走馬灯のように脳裏を過るあの夢の光景は、毎夜みるどの夢よりも現実味が感じられ、あれが失われた記憶の欠片なのだと信じずにいられなかった。

今も脳裏に焼き付く暗闇に導く声は、誰なのだろう?

思い返しても、記憶の片隅にも確答する人物の姿も名前も思い出せない。

隠れ家は峡谷の活かした物らしく、尚且(なおか)つ人の手が確りと入っており、岩壁を利用した天然の要塞のようだ。

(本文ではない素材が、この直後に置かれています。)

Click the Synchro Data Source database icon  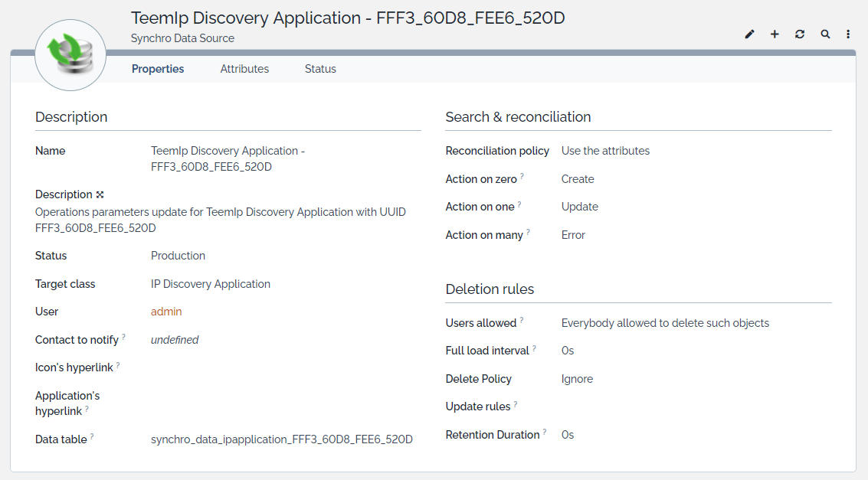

数少ない見張りや明り取りの物と思われる小窓を覗けば、上層よりはっきりと処刑場であったと実感させられる、無数の(おぞ)ましい痕跡が目に映る。


「うげ・・・」


其処を除けば不満は感じさせられず、各用途に応じた部屋が複数存在し、区分けと整備が行き届いている。失礼だけれど、直前までは洞穴の様なものを想像していのだ。

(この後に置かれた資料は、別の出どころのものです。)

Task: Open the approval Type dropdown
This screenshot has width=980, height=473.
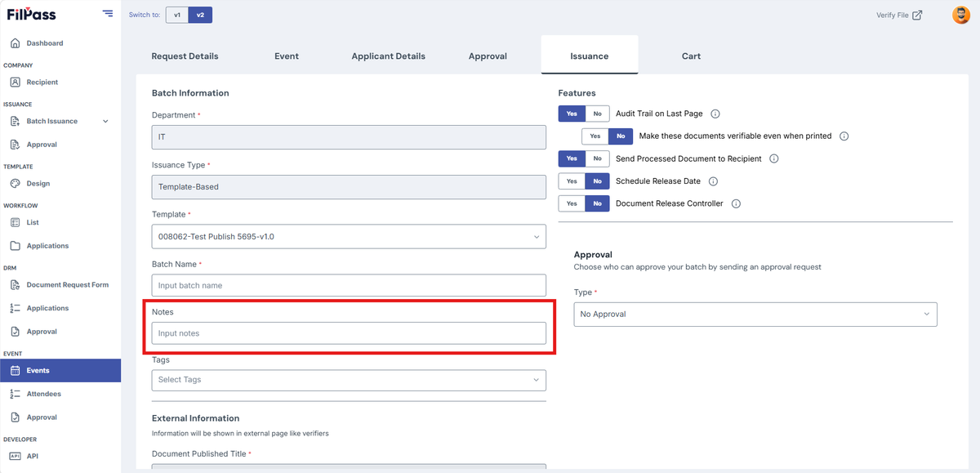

其処で擦れ違う人々は一般的な魔族に昆虫族、鬼人族(オーガ)爬虫類族(レプティレ)の武闘派に加え、魔術担当と思われる肉体を持たない幽鬼族(ファンタスマ)や淫魔族などの紙面でしか見た事も無いような人々も混じり、魔族の坩堝(るつぼ)と言っても過言でないかも知れない。


「アメリアちゃん、あんまジロジロ見ると失礼だぞっ」


フェリクスさんは周囲を横目で見るとしゃがみ込み、周囲に悟られない様に(ささや)く。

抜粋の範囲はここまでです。